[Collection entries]
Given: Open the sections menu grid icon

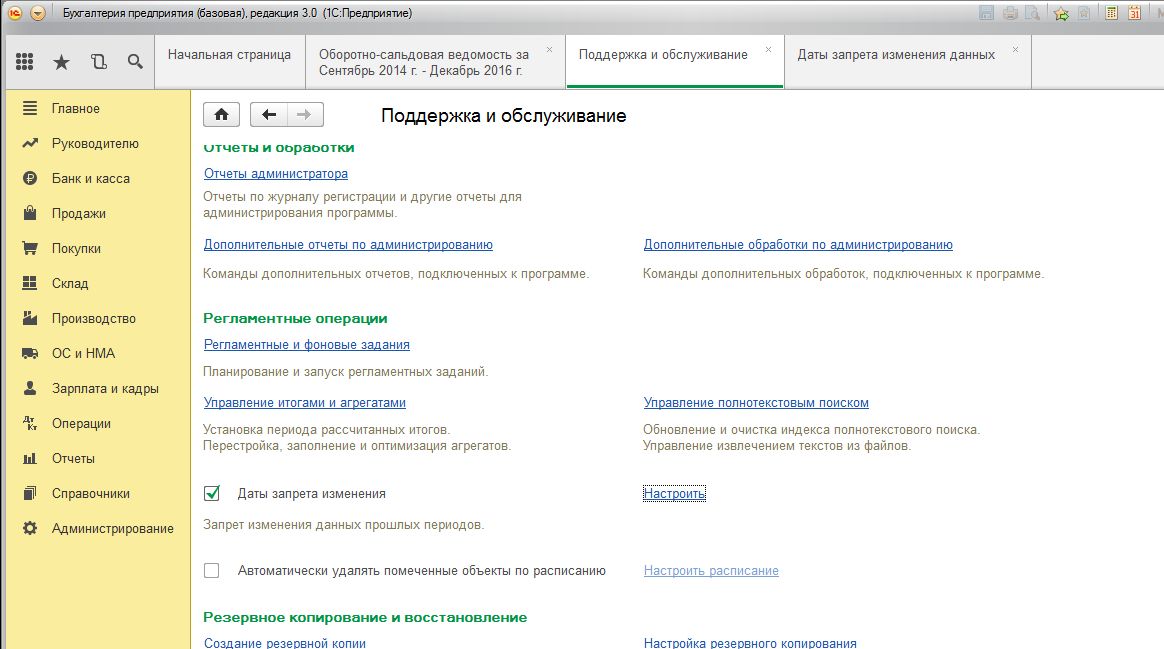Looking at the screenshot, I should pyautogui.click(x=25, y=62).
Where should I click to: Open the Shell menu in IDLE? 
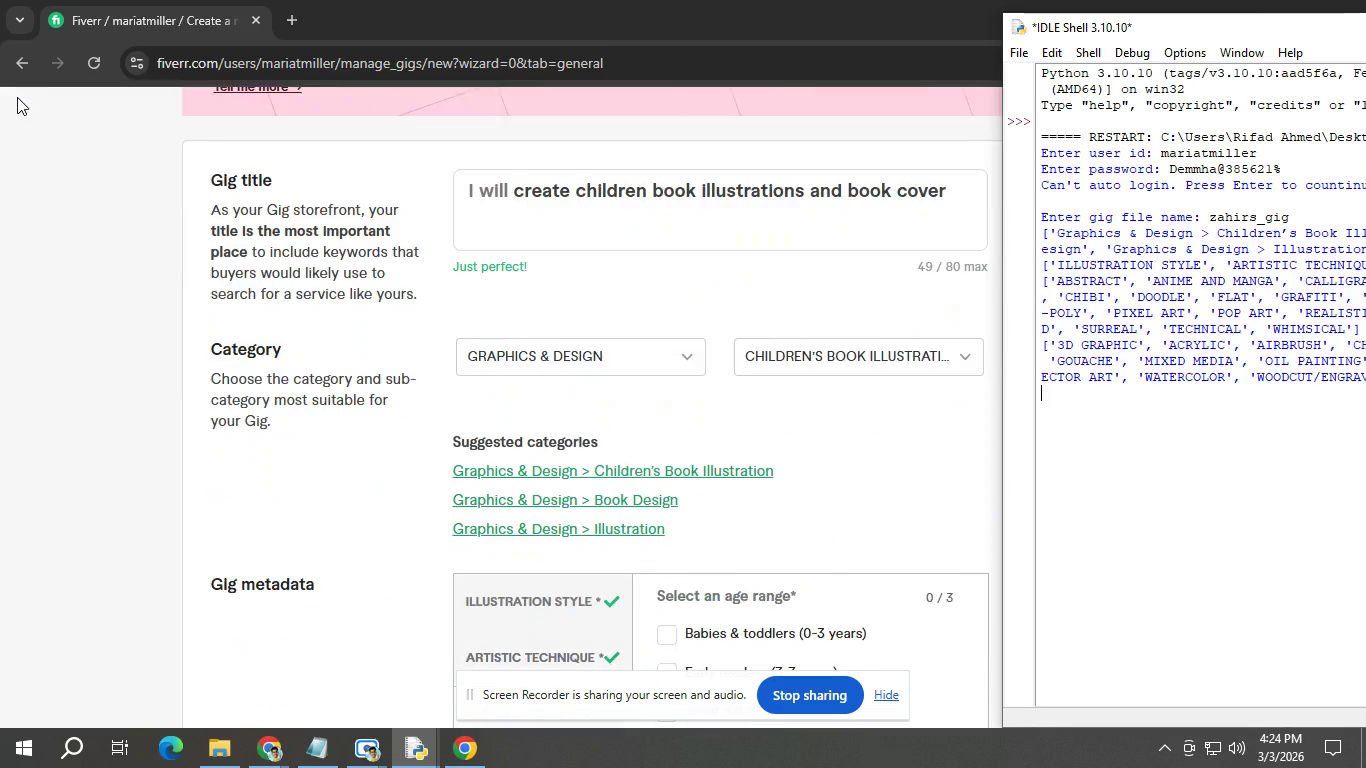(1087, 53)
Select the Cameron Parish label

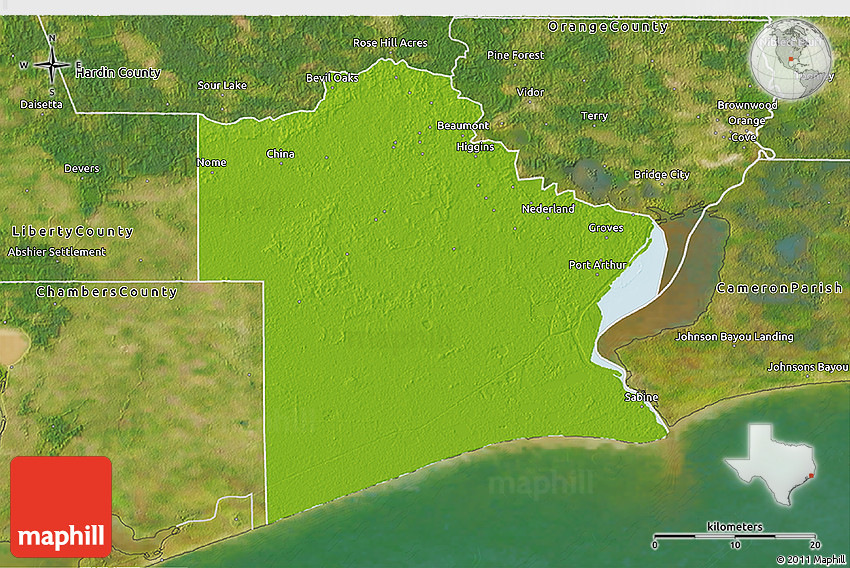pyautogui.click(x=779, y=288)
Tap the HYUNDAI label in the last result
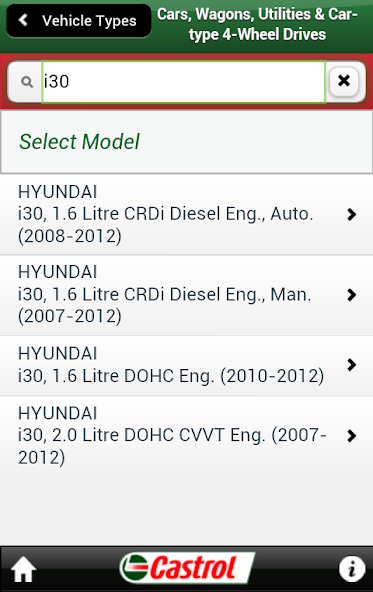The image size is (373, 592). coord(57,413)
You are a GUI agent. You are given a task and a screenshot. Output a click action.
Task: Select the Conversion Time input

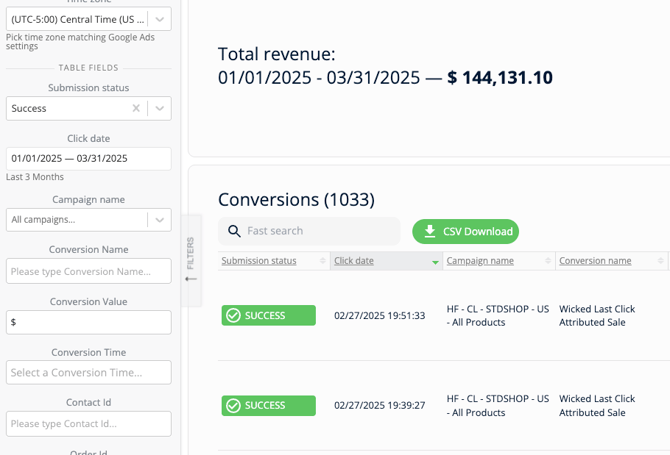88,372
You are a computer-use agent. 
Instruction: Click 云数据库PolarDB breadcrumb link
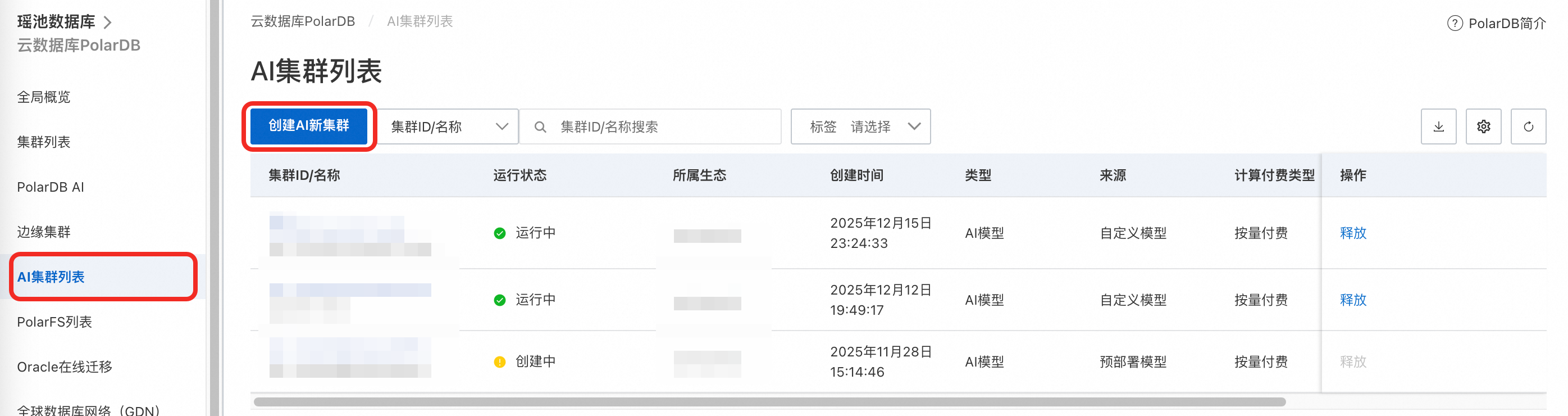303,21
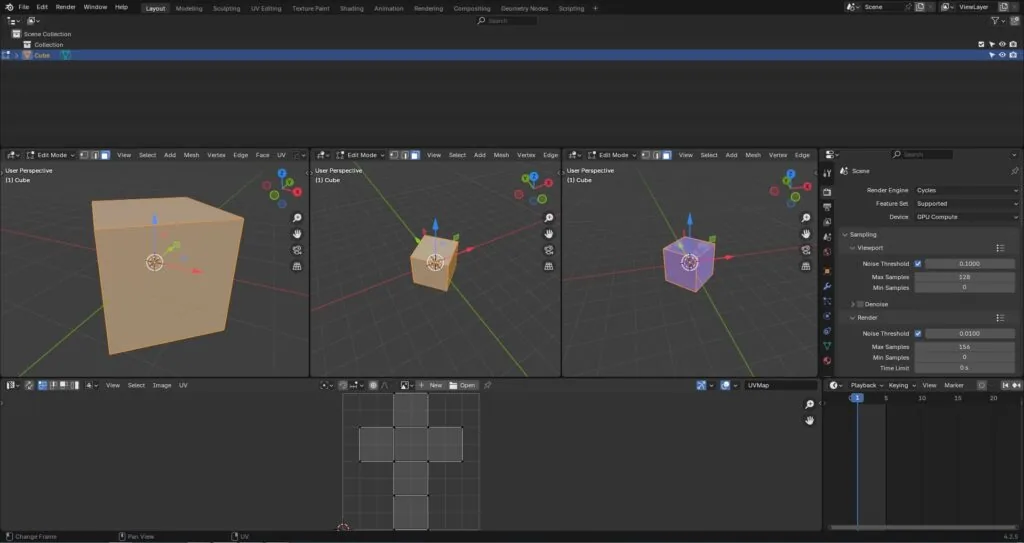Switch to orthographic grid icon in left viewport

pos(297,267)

--

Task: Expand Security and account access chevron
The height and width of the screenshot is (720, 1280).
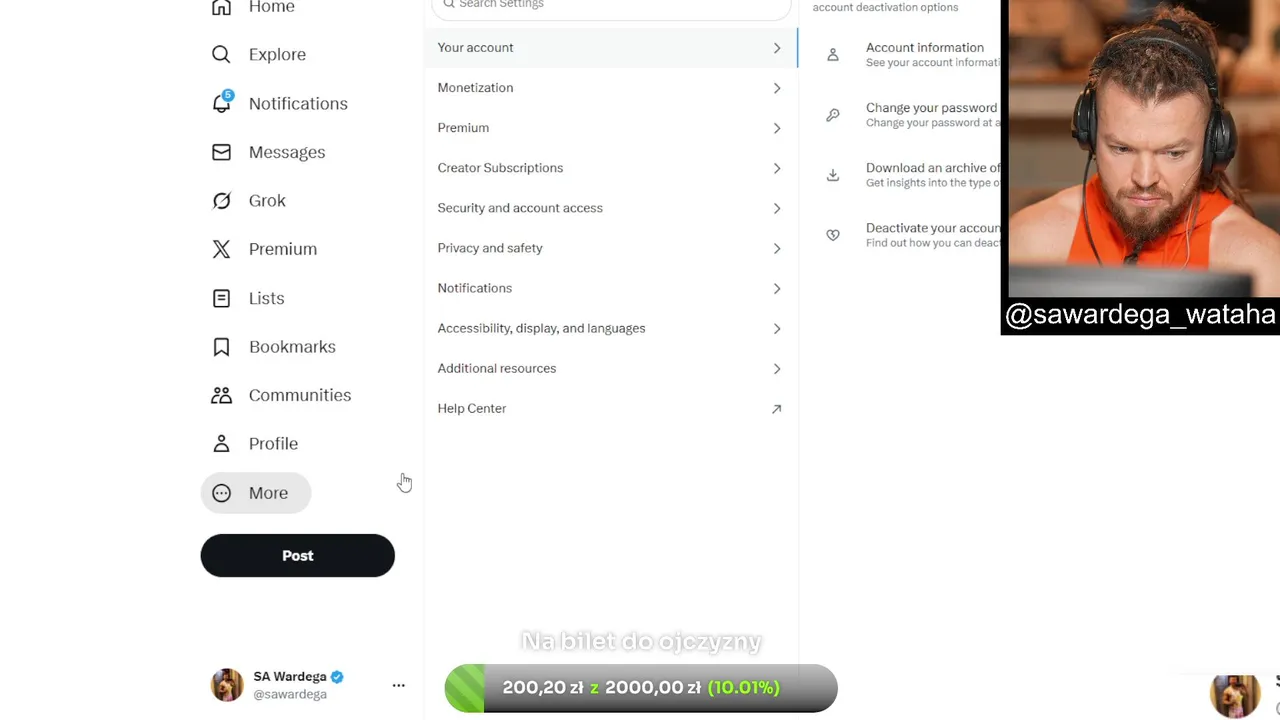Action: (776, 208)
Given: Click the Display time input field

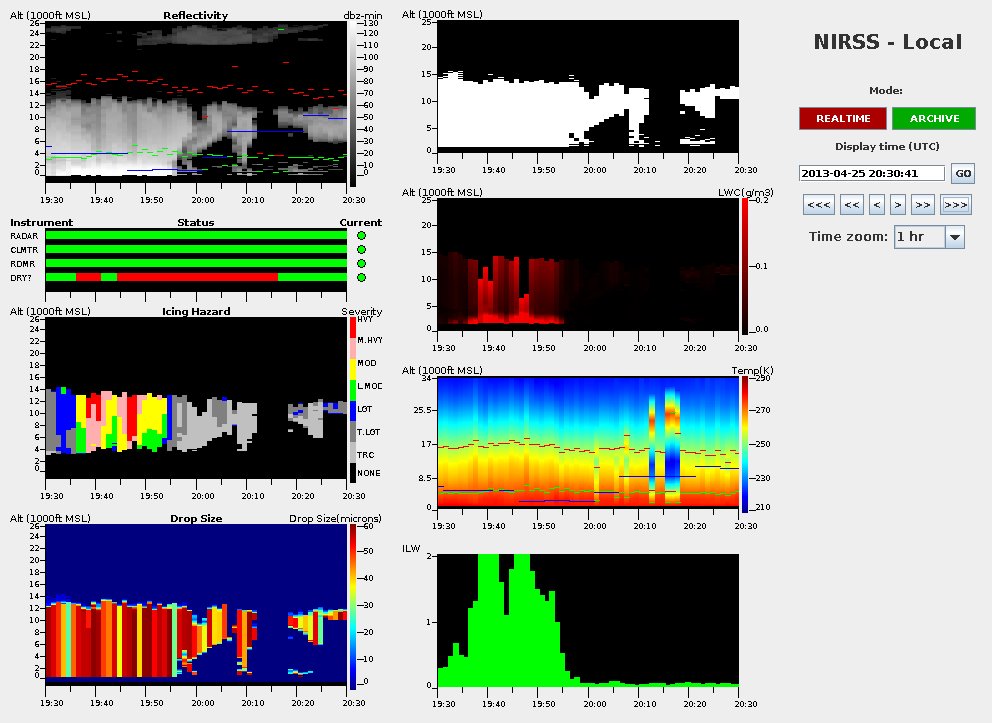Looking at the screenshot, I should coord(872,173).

Assignment: Go through the records above and copy every line holding the word "agent".

Solution for this exercise:
You are a GUI agent. You are given a task and a screenshot. Output a click action.
You are a computer-use agent. 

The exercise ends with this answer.